*** Provided data Section Begins ***
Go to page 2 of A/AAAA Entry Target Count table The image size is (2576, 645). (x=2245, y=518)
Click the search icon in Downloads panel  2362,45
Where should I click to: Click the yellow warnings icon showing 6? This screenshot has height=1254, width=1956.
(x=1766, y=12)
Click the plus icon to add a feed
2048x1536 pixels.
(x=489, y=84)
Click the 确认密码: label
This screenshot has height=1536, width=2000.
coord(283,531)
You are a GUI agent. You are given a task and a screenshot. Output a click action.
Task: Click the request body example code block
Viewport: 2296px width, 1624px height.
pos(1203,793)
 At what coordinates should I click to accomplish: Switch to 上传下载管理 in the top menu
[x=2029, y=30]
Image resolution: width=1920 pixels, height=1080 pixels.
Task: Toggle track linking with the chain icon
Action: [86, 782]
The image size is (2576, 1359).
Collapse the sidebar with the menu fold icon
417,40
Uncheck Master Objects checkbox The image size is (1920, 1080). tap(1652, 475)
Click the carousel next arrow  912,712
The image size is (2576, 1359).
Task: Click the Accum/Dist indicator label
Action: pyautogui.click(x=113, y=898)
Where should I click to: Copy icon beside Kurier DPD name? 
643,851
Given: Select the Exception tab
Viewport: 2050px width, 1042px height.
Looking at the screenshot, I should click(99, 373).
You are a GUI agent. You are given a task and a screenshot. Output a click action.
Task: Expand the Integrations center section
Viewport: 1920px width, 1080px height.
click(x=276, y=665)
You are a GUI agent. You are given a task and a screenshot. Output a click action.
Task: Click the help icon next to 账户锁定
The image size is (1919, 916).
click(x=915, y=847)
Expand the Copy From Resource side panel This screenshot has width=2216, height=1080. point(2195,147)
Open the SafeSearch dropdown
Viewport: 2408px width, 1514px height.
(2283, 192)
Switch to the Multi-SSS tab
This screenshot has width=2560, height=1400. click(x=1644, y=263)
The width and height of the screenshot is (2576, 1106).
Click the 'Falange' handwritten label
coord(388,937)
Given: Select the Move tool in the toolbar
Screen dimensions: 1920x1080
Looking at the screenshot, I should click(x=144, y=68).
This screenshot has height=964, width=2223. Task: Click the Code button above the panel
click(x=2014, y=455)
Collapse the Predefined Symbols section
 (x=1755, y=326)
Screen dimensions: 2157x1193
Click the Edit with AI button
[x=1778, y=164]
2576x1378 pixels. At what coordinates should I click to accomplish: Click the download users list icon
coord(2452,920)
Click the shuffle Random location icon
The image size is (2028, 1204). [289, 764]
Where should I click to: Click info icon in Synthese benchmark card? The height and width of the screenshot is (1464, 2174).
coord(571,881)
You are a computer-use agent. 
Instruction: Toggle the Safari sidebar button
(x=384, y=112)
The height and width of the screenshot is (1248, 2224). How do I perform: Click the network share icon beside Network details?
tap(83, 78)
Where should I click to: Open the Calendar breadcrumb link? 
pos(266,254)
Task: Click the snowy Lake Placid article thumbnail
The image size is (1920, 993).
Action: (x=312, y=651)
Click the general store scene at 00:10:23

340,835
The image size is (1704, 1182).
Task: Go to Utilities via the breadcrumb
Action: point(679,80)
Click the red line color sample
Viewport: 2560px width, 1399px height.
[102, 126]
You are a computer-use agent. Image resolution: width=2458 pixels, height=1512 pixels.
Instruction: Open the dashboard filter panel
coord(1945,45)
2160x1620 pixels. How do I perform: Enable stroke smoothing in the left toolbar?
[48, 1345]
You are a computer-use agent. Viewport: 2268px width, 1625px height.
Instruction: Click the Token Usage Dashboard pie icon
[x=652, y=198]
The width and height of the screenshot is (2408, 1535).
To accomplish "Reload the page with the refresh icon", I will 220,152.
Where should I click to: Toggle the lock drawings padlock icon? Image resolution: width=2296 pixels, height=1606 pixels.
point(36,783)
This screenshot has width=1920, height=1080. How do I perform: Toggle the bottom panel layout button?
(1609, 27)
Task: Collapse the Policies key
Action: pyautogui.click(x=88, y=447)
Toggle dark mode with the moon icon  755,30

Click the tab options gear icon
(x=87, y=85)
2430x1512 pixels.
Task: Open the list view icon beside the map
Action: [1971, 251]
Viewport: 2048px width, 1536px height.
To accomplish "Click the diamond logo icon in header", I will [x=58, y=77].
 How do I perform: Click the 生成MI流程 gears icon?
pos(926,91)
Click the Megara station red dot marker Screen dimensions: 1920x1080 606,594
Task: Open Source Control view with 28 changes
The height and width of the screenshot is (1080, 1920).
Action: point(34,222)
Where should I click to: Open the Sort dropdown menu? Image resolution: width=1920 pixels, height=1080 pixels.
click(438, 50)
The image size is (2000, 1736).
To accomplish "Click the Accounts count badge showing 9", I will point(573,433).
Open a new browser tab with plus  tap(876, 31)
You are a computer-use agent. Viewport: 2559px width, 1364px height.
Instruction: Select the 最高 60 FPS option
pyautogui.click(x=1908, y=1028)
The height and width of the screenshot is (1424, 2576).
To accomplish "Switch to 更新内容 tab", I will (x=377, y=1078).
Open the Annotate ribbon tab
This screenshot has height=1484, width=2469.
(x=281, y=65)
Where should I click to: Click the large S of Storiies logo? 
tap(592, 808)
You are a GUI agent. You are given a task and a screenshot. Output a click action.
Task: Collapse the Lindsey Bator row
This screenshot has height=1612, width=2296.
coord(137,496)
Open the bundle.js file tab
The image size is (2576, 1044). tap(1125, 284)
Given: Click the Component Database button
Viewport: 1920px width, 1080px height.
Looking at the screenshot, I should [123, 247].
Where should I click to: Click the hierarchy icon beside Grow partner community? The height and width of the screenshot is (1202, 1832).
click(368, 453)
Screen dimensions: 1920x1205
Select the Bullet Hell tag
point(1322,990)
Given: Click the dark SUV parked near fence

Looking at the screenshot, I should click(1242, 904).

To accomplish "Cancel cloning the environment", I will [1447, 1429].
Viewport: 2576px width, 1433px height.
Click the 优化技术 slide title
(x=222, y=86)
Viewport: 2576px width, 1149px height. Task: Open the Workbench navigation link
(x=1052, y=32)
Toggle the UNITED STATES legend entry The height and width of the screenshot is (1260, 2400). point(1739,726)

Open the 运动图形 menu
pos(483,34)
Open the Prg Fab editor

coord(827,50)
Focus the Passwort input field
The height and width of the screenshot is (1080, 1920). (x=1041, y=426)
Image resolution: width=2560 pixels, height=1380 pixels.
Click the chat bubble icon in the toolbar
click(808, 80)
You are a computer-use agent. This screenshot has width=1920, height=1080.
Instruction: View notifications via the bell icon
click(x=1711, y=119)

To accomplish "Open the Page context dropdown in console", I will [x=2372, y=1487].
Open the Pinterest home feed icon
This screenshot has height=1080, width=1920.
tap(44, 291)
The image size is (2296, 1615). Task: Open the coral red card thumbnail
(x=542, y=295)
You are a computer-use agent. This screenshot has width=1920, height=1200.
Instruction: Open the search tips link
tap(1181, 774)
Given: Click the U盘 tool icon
*** Provided data Section Ends ***
Task instructions: In the listing above, locate the line containing "Where should I click to: Click info" and the line containing "Task: Open Source". Extract those two lines and every line between them, exactly as written, and only those.

Answer to the exercise:
Where should I click to: Click info icon in Synthese benchmark card? The height and width of the screenshot is (1464, 2174).
coord(571,881)
You are a computer-use agent. 
Instruction: Toggle the Safari sidebar button
(x=384, y=112)
The height and width of the screenshot is (1248, 2224). How do I perform: Click the network share icon beside Network details?
tap(83, 78)
Where should I click to: Open the Calendar breadcrumb link? 
pos(266,254)
Task: Click the snowy Lake Placid article thumbnail
The image size is (1920, 993).
Action: (x=312, y=651)
Click the general store scene at 00:10:23

340,835
The image size is (1704, 1182).
Task: Go to Utilities via the breadcrumb
Action: point(679,80)
Click the red line color sample
Viewport: 2560px width, 1399px height.
[102, 126]
You are a computer-use agent. Image resolution: width=2458 pixels, height=1512 pixels.
Instruction: Open the dashboard filter panel
coord(1945,45)
2160x1620 pixels. How do I perform: Enable stroke smoothing in the left toolbar?
[48, 1345]
You are a computer-use agent. Viewport: 2268px width, 1625px height.
Instruction: Click the Token Usage Dashboard pie icon
[x=652, y=198]
The width and height of the screenshot is (2408, 1535).
To accomplish "Reload the page with the refresh icon", I will 220,152.
Where should I click to: Toggle the lock drawings padlock icon? Image resolution: width=2296 pixels, height=1606 pixels.
point(36,783)
This screenshot has width=1920, height=1080. How do I perform: Toggle the bottom panel layout button?
(1609, 27)
Task: Collapse the Policies key
Action: pyautogui.click(x=88, y=447)
Toggle dark mode with the moon icon  755,30

Click the tab options gear icon
(x=87, y=85)
2430x1512 pixels.
Task: Open the list view icon beside the map
Action: [1971, 251]
Viewport: 2048px width, 1536px height.
To accomplish "Click the diamond logo icon in header", I will [x=58, y=77].
 How do I perform: Click the 生成MI流程 gears icon?
pos(926,91)
Click the Megara station red dot marker Screen dimensions: 1920x1080 606,594
Task: Open Source Control view with 28 changes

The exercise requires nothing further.